Hillary Clinton’s Debate Performance Was ‘Nasty’ (in a Good Way)

Photo: Drew Angerer/Getty Images

Hillary Clinton has spent a lot of time and money arguing that she is a far better role model for America’s youth than Donald Trump is. In making this (incredibly easy) case, Clinton has focused on the mogul’s cruelty, intolerance, and misogyny. But the Democratic nominee’s strongest argument may have been an unspoken one about her rival’s laziness — the 2016 presidential debates functioned as a three-part fable on the importance of doing one’s homework.

The debates were always going to be favorable territory for Clinton. Even if Trump had put a conventional amount of effort into preparing for the contests, he was always going to lack her decades of political experience. Still, heading into the first showdown on Long Island, there was a widespread presumption that, while Clinton would dominate in terms of polish and policy, Trump retained an advantage in the dark art of psychological warfare. Clinton may know how to smoothly deliver an attack on trickle-down economics, but Trump was the master of unnerving an opponent by needling their insecurities.

After all, this was how the GOP nominee had dispatched his 16 primary rivals, humiliating “low-energy” Jeb and “little Marco,” until they were reduced to whiny protestations of his incivility, or else self-destructive attempts to out-mudsling the mogul. As if these career politicians had any hope of beating Trump at his own game.

And yet, through 270 minutes of oratorical warfare, Clinton did precisely that. Trump may have boasted a bully’s instinct for effective insults and a reality star’s talent for swaggering showmanship. But at the end of the day, they were no match for a conscientious technocrat’s diligence and attention to detail.

When Clinton’s plans for debate preparation were first reported in August, it was hard not laugh at how elaborate they were. Beyond her gluttonous ingestion of policy papers, Clinton also consulted with a team of psychologists, who helped her identity Trump’s “trigger points,” by conducting forensic analyses of his primary debates.

Trump’s preparation, by contrast, seems to have consisted of chatting about politics with Roger Ailes over brunch.

Clinton’s method proved more effective. At each debate, Trump maintained his forceful, if incoherent, message about the need for change for only a few minutes at a time. Then, Clinton would find Trump’s trigger point — suggesting that his fortune was inherited not earned, or that he “choked” in his meeting with the Mexican president, or that he is a rank misogynist who calls women “pigs” — and the mogul would collapse into rambling indignation.

Even after his improvisational approach to the first two debates had lain waste to his campaign, Trump was still mocking Clinton’s marathon preparation for their final showdown.

“You know what the debate prep is? It’s resting. It’s lying down, going to sleep,” Trump said Tuesday in Colorado. “Debate prep. Sort of funny. She’s been doing this for 30 years. Now she has to do debate prep for five days.”

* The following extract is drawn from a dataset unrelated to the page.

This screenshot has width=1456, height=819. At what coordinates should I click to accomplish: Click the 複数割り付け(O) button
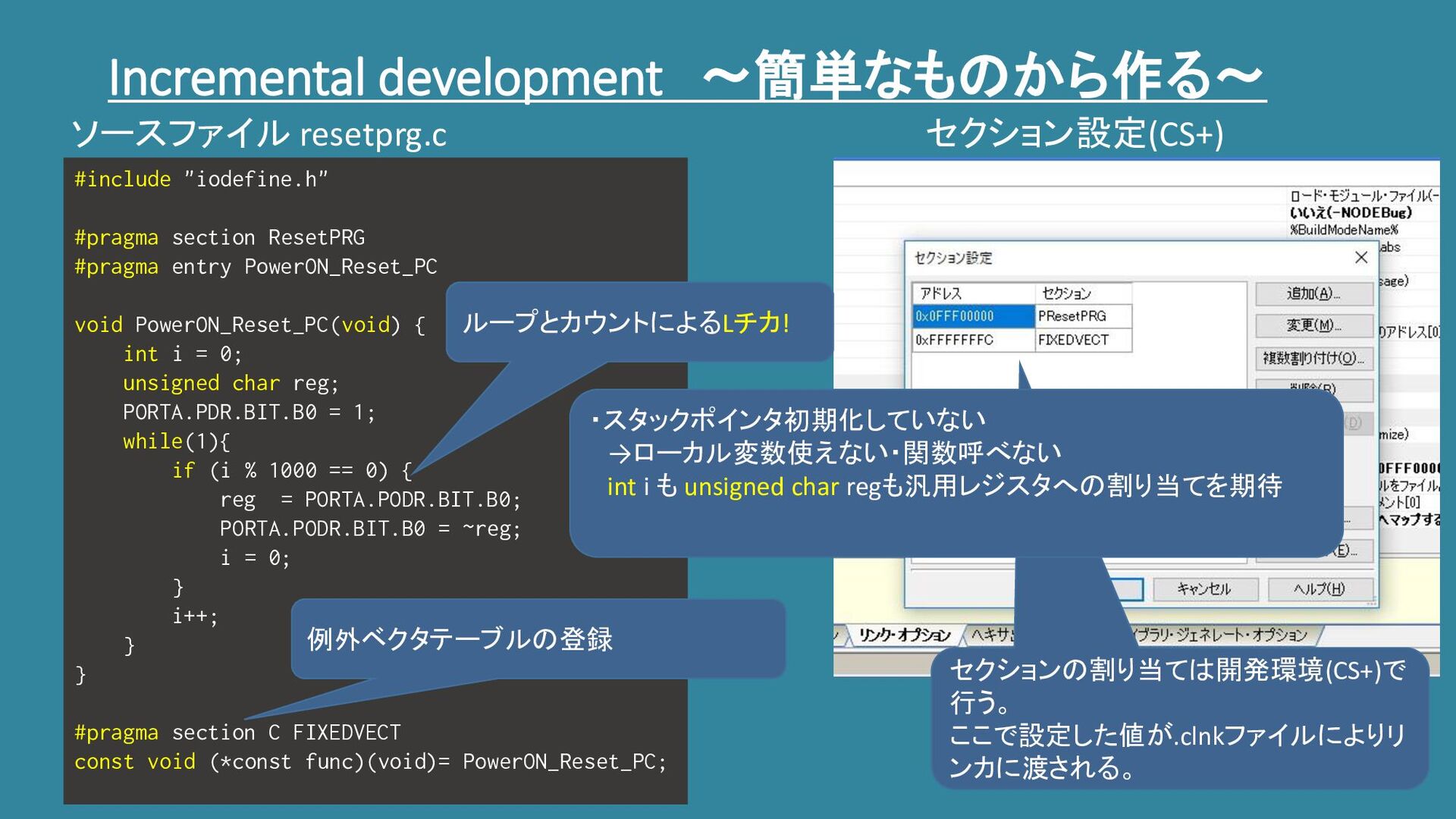1313,358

The next day, Clinton gave her best performance of the campaign, manipulating the GOP nominee as easily as he had manipulated struggling single parents at Trump University.

Early in the debate, Trump had Clinton cornered, as she struggled to sell an unconvincing explanation for why she had praised “open borders” in a closed-door meeting with Brazilian bankers. Minutes later, Clinton had turned a losing argument about immigration policy into a debate over which major party candidate is a more plausible puppet for Vladimir Putin.

“No puppet. No puppet,” Trump stammered, after Clinton branded him as Putin’s useful idiot.

“You’re the puppet,” Trump shouted, then found himself completely incapable of defending that claim.

Clinton went on to unnerve Trump with a pointed attack on his inexperience: “On the day when I was in the situation room monitoring the raid that brought Osama bin Laden to justice, he was hosting The Celebrity Apprentice.”

On his cowardice: “When it comes to the wall that Donald talks about building, he went to Mexico, he had a meeting with the Mexican president. Didn’t even raise it. He choked and then got into a Twitter war because the Mexican president said we’re not paying for that wall.”

On his charity: “I’d be happy to compare what we do with the Trump Foundation, which took money from other people and bought a six-foot portrait of Donald.”

At one point, she interrupted the mogul as he described his eponymous Las Vegas hotel to note, “Made with Chinese steel.”

By the night’s end, even the GOP nominee had to admit he’d been out-Trumped. As Clinton worked a reference to his tax evasion into an answer about Social Security, Trump blurted, “Such a nasty woman” — a desperate plea for civility fit for a “little,” “low-energy” politician who doesn’t know how to win.